School. I love love love Japanese preschools and elementary schools (junior high I feel is 80% focused on crushing kids' souls, on the other hand). I'm still learning a lot about the system, however, and one thing I am learning is that the system has no safety net for kids who are too far outside 'normal'. Our local school has been accommodating and creative, but we're at the end of the options available within the system and at this point it would be hard to describe our situation as anything other than "the system has given up on our child". It turns out not to be an uncommon situation:
Sayoko and her husband, both Japanese, are the parents of an eighth-grader with autism. The family recently returned to Japan after spending five years in the U.S. During his time abroad, their son was able to transition from special education to a mainstream classroom, where he was a straight-A student in his last year and had teachers enthusiastically recommending college in the future.The irony of leaving Japan before we're ready because that's what the only Japanese member of our family needs is not lost on us, but that's where we are right now.

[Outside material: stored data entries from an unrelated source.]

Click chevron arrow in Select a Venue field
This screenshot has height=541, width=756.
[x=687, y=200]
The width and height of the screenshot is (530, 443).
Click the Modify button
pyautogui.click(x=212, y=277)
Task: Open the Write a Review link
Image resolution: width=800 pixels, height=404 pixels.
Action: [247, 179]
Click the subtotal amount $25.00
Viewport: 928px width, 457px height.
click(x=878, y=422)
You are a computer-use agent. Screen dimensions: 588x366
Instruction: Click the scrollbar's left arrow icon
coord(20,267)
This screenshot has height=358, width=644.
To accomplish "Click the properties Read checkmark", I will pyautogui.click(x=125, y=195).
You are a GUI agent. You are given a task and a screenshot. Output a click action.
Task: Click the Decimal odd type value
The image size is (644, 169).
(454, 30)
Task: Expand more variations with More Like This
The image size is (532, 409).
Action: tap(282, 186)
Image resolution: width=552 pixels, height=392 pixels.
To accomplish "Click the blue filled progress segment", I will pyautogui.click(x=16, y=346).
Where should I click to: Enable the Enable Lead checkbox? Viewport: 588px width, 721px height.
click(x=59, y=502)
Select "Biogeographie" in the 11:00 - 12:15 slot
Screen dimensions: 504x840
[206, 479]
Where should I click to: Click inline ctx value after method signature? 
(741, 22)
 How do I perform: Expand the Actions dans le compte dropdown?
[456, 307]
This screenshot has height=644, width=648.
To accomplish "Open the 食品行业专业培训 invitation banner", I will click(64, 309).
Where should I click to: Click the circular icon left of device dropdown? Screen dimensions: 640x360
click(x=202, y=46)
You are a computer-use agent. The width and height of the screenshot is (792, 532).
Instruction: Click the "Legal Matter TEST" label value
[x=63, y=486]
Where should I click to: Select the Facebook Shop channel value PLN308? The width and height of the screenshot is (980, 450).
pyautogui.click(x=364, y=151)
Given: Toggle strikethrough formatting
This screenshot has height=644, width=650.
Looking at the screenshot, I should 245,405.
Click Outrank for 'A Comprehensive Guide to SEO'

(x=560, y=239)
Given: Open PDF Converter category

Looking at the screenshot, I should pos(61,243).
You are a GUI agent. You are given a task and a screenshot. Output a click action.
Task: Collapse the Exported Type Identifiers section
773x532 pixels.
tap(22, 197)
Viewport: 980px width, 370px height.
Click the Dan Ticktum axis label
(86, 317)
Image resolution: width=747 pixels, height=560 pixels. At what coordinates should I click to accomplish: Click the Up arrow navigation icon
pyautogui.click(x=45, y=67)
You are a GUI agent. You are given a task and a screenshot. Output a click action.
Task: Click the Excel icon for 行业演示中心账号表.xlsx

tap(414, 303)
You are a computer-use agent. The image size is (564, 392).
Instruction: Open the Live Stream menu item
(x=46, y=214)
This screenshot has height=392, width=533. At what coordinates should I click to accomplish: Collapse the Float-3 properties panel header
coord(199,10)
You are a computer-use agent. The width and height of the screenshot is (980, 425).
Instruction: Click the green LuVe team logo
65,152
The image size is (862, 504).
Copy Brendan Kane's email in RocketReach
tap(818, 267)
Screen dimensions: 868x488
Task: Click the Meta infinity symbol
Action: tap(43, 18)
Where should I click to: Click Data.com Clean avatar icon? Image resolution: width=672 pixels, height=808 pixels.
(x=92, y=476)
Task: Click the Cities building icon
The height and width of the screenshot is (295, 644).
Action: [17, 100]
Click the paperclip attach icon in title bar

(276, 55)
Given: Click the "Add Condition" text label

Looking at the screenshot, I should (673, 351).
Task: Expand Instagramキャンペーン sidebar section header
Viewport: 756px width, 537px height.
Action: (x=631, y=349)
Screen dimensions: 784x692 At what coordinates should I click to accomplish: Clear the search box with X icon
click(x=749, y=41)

Despite this stellar record, his autism and its attendant issues with communication mean that Sayako’s son would land squarely back in the “special education” track in the Japanese system. He is currently attending international school, where is he in a mainstream classroom but receives little tangible support for his autism.
“In the Japanese system we are told that even many highly educated, ‘high-functioning’ persons with disabilities can’t get jobs, so it is better for them to attend a vocational high school and gain employment under the ‘disabled persons’ scheme,” Sayoko says, referring to the quota system that exists at big companies. “This idea is instilled into parents of children with disabilities right from elementary school. The path ahead for our son is far from clear.”